|Since the ban on antibiotic use for growth promotion, bacterial infections of the intestines are an emerging problem in poultry and pig farming. In addition, there is increasing pressure to find better alternatives to antibiotics in the battle against bacterial infections. The use of bacteriophages or endolysins in animal feed might be such an alternative.
In pigs and poultry a relatively small group of bacteria exists, which form the major threat to intestinal health. Therapeutic phage/endolysin treatment of some of these intestinal pathogens; i.e. Brachyspira ssp, Clostridium perfringens, Clostridium difficile and Escherichia coli might be an option.

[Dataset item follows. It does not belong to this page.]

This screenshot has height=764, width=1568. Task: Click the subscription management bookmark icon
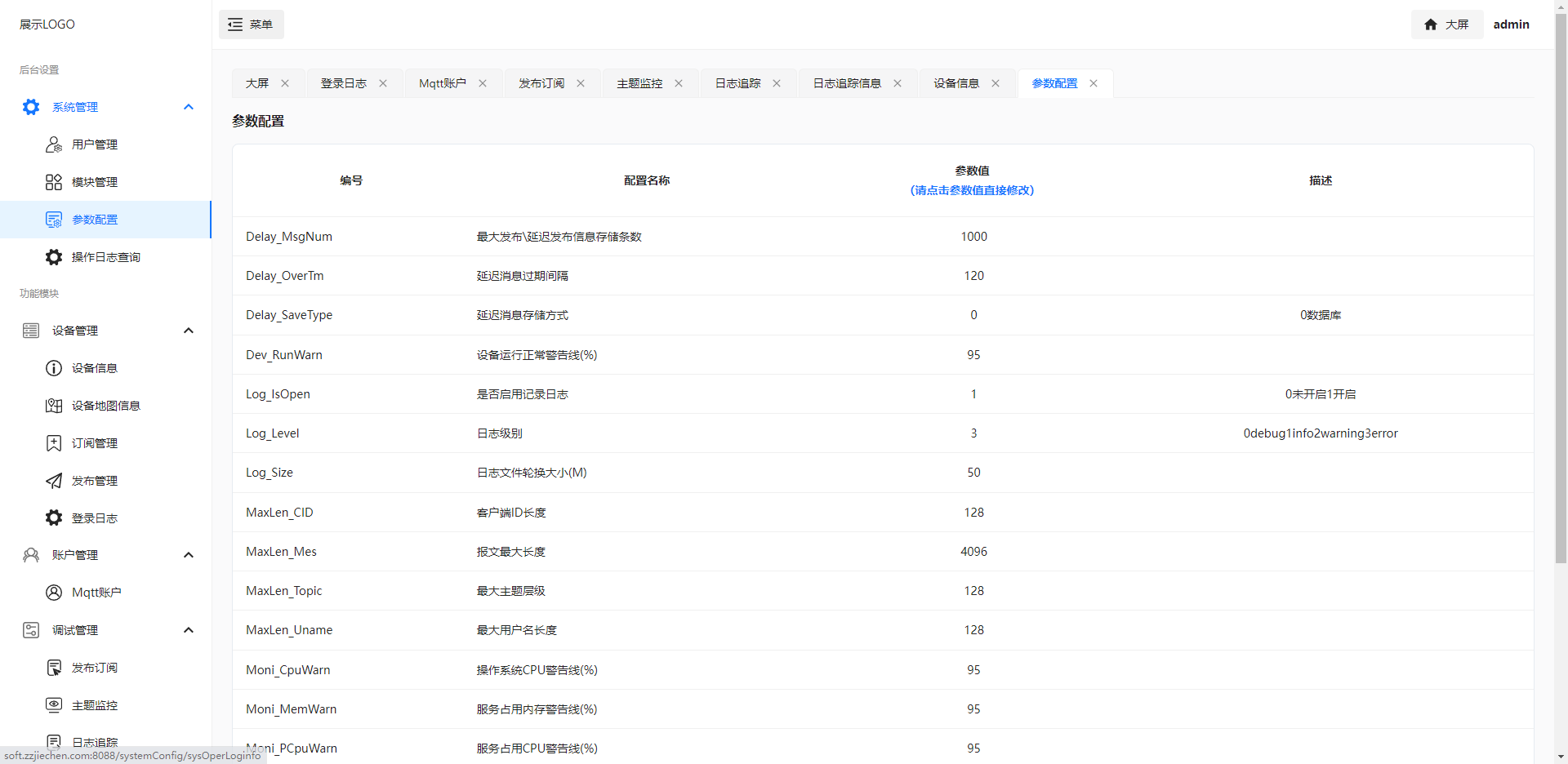point(54,443)
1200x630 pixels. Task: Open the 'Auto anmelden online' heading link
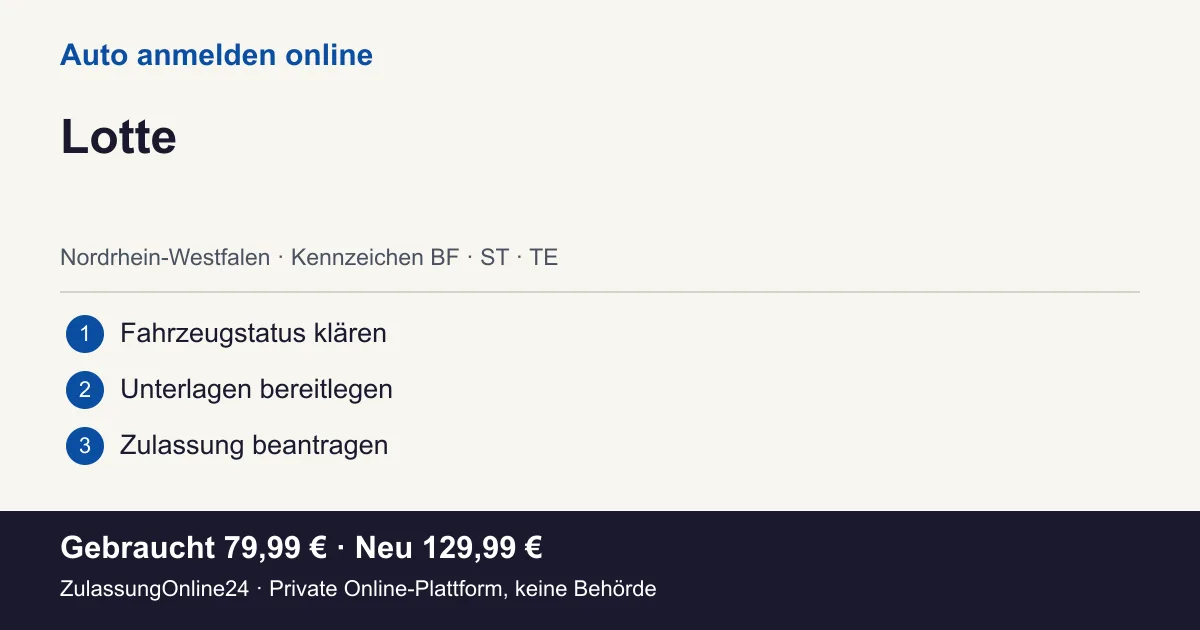[x=216, y=55]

However, bacteriophages and endolysins are not equally applicable for all these infections. Various phages and/or endolysins have been isolated, characterised and tested in vitro and sometimes in vivo. They vary greatly in, specificity, virulence, lytic potential, sensitivity (for light, pH-value) per individual phage. Therefore, each phage has to be considered independently for its potential to survive residency in animal feed, and the oral application route and finally its efficacy to reduce or eliminate the specific pathogen. Furthermore, the distinctive properties of targeted bacteria affect the suitability of the therapy.
Overall, the limited research, and not the possibility, has hampered the use of phages for such therapeutical application. While bacteriophage and endolysin treatment will probably never fully replace antibiotics, they can be a good addition to and might be used in combination with them, to combat the increasing bacterial infections in pigs and poultry.